The program focuses on visual literacy, identification of salient details in paintings, recognition of individual biases when approaching images in paintings and the transfer of those skills to interaction with patients. To help the participants embody their learning, a theater-immersion specialist assists with critical kinetic issues at play in terms of movement, perceived space and nonverbal communication.
These experiences are coordinated with the medical faculty’s lectures and seminars. Gallery learning is co-facilitated by these physicians. After each session, participants will complete assessments consisting of short answer questions that ask them to consider what they experienced, to identify the skills they used for each task and to elaborate upon how these skills might relate to their work in the practice of medicine. All sessions are also recorded so that they can be assessed for future use.

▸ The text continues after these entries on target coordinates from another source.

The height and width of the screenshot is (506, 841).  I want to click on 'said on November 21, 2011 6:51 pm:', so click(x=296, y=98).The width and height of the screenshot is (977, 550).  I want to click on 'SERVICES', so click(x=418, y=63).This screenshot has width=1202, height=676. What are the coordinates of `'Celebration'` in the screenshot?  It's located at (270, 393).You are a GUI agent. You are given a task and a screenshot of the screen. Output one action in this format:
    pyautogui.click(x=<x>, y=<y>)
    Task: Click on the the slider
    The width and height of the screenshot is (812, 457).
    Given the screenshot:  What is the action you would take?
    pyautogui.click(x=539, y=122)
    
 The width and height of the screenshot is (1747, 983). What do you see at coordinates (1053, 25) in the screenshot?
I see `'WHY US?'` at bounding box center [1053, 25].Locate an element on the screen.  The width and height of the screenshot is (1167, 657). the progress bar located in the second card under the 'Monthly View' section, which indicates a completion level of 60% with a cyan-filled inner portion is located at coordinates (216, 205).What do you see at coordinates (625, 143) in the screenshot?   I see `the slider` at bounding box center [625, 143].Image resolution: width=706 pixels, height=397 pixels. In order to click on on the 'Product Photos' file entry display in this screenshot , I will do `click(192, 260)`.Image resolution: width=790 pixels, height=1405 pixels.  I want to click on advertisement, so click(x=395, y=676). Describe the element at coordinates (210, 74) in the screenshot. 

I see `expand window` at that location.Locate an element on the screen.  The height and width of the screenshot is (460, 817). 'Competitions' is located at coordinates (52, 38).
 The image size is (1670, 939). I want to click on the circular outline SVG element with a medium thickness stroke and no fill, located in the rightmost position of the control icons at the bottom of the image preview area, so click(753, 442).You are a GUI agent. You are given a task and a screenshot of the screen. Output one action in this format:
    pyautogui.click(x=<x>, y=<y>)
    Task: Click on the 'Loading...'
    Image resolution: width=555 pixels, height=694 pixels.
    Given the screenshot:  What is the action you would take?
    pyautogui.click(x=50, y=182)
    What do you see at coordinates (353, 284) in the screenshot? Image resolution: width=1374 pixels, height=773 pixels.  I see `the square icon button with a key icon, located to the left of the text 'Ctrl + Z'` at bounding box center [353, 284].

The University of Tennessee College of Medicine, Chattanooga Campus, already has a strong track record in working with medicine and the humanities. The College has instituted weekly Relaxing, Rejuvenating and Rejoicing in Residency sessions into the residency training program to address issues of personal stress and the challenges of maintaining compassion within the demanding environment in which health care providers work.
Medical students traditionally engage in a rigorous scientific curriculum as they prepare for the practice of medicine. Over the past few decades medical educators have begun to recognize the need for enhanced observational and interpersonal skills to improve care giving. Today many medical schools have specific programs to enhance interpersonal skill development. They are generally located in preclinical training years (first and second years) and are administered by psychiatrists and psychologists.
From another perspective, the utilization of arts in the healing process has long been a part of innovative healthcare delivery programs. Shands Hospital and the University of Florida College of Medicine incorporate a broad arts program as part of their philosophy that arts are important in the care giving and healing. An arts installation at Emory University College of Medicine is designed to encourage creative thinking and enhance clinical observation.
This new Chattanooga program, supported by faculty from the UT College of Medicine located at Erlanger Hospital, the Hunter Museum curator of education (Adera Causey) and the SCEA director of theatre education (Laurie Melnik), is designed for more advanced medical students – those involved in patient care – and residents developing their practice skills beyond the classroom. In additional to enhancing interpersonal skills and clinical observation, another goal of the program is to diminish anxiety about treating the elderly and the impoverished, vital constituencies of the public Erlanger Hospital. Additionally, the medical faculty hopes to create interest in careers in geriatric and/or rural medical specialties that are so needed in the U.S. health care system today.